Health and Disability Commissioner Ron Paterson said the country needed strong national leadership and better communication between its health providers.
Presenting the commission's annual report to the parliamentary health select committee, Mr Paterson said improved access to hospital information could increase safety standards.
Medication safety, hospital-acquired infections, and deaths during surgery were his main concerns.
Mr Paterson said about 13 per cent of patients had something go wrong while in hospital.
"A lot of those things could be minor - a reaction to medicine or a rash - but a very small proportion, still a significant proportion, are preventable deaths or a preventable permanent disability."
The 2004 death of a man in Wellington Hospital was one example of hospital-system failure, he said. The 50-year-old died of respiratory failure and pneumonia 40 hours after admission, following a series of errors by medical staff.
Mr Paterson said all the country's 21 district health boards were equally unsafe and all had their particular "pressure points".
A November review of hospital safety revealed that every DHB except Hutt Valley had conceded a similar tragedy could happen on their wards.
Mr Paterson said New Zealand was falling behind the rest of the world on publication of comparative quality data.
The information would not have to identify individual clinicians, but could be in the form of DHB reports posted on websites, he said.
He would like to see the system running by the end of the year.

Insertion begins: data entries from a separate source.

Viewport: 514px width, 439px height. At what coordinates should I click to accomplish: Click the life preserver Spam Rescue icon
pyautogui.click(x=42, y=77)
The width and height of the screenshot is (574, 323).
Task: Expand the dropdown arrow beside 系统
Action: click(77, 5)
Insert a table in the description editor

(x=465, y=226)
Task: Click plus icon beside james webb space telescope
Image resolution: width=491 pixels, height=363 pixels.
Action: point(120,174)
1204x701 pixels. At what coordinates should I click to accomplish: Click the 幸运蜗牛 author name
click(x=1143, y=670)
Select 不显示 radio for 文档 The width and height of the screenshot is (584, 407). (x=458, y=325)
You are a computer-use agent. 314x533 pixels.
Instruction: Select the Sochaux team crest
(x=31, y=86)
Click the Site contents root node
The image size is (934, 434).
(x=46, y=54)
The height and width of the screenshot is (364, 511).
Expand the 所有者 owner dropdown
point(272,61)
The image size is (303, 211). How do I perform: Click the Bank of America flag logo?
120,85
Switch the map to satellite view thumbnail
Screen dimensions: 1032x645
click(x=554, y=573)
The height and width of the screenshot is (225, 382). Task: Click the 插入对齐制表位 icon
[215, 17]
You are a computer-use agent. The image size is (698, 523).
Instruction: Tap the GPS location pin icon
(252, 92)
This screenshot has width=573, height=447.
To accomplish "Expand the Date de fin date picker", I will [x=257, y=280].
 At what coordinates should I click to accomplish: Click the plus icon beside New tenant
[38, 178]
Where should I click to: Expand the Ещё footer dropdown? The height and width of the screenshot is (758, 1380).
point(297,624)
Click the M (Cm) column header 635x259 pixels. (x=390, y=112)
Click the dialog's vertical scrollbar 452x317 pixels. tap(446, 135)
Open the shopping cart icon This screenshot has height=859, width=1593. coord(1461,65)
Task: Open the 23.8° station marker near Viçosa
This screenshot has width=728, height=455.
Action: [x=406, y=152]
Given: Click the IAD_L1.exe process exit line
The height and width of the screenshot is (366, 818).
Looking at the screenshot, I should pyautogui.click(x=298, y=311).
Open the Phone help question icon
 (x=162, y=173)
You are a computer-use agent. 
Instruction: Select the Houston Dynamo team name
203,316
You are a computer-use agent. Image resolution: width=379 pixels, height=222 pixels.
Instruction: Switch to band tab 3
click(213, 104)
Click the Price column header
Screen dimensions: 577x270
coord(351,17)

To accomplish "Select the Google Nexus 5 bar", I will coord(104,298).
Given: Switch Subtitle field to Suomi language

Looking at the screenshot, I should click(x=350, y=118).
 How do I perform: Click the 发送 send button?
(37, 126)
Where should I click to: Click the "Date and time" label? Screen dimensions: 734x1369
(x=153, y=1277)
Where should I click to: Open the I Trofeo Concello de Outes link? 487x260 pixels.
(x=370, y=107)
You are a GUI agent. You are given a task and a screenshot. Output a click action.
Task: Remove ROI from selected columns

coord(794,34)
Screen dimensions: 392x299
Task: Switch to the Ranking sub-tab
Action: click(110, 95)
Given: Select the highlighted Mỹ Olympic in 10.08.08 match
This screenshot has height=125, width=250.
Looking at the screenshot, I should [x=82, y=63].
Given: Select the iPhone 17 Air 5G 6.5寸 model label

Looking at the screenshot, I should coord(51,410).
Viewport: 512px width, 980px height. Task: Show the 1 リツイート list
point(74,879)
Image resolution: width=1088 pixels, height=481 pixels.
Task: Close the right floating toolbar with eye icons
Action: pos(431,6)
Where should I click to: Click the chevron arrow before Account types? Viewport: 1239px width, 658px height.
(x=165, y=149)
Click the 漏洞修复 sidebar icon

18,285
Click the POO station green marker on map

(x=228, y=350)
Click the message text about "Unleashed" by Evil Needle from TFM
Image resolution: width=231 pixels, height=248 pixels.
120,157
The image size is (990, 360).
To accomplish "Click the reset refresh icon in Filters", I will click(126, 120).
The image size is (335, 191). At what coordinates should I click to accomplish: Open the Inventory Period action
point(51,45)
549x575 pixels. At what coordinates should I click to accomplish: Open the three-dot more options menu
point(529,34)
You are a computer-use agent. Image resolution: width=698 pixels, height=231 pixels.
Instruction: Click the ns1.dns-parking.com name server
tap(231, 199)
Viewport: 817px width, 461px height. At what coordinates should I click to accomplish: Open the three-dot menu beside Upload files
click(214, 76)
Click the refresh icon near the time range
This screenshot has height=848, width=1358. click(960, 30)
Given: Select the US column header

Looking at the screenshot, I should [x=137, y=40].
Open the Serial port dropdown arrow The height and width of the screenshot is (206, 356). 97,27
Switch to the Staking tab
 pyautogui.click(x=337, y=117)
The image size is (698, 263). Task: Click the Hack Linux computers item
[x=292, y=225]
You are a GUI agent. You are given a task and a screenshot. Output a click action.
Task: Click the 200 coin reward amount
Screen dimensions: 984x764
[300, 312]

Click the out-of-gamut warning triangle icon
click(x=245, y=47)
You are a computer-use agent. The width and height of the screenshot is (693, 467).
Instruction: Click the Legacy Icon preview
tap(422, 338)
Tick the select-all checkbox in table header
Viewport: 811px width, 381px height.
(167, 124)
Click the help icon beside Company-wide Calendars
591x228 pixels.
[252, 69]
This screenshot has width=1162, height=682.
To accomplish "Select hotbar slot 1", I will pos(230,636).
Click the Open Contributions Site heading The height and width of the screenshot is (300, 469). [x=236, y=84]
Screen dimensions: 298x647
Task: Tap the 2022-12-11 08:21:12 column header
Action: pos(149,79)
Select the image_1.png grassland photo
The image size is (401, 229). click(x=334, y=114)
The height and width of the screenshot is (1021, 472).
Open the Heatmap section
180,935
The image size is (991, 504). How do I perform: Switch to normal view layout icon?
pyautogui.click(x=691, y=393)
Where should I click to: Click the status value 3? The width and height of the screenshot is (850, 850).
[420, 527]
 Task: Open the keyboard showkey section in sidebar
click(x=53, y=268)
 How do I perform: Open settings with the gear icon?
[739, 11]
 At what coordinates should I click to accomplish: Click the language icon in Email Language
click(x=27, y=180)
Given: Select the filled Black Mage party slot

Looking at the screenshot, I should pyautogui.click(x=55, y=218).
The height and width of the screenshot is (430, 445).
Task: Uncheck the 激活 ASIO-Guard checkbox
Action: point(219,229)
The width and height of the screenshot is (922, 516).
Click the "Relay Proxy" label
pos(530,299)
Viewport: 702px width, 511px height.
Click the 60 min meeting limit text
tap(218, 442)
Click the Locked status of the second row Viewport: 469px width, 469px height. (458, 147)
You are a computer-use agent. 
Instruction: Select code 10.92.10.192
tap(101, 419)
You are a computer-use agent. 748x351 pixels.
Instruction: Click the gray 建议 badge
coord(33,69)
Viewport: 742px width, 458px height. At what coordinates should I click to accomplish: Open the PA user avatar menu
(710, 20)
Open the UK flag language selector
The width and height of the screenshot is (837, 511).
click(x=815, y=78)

"Wouldn't it be good to know that cardiac surgery at Dunedin Hospital is as safe or safer than Wellington, and if one's better or worse? Wouldn't it be good for them to be able to look at what they're doing and lift their game?"
Initial reporting could centre on infection rates, medication errors and surgical mortality.
It is understood Auckland District Health Board quality improvement chairman Pat Snedden is to release national statistics on unexpected deaths next week.
That follows a Capital and Coast DHB saga in which three people died awaiting heart surgery.
Mr Paterson said the country was still only making "slow and patchy" progress on patient safety.
A major obstacle was that New Zealand had 21 different boards doing their own thing.
"To have 21 DHBs for a population of four million, surely we should be able to do a bit more than others.
"We lack co-ordination and actually some direction in these things.
"If I go from a rest home to hospital it needs to be a clear transition, for things to be done the same way."
Mr Paterson said it was the Ministry of Health's responsibility.
Health Minister David Cunliffe said he supported calls for greater co-ordination in the health sector.
The New Zealand Medical Association chairman, Peter Foley, said the current DHB system often impeded doctors' efforts to do the best they could for patients.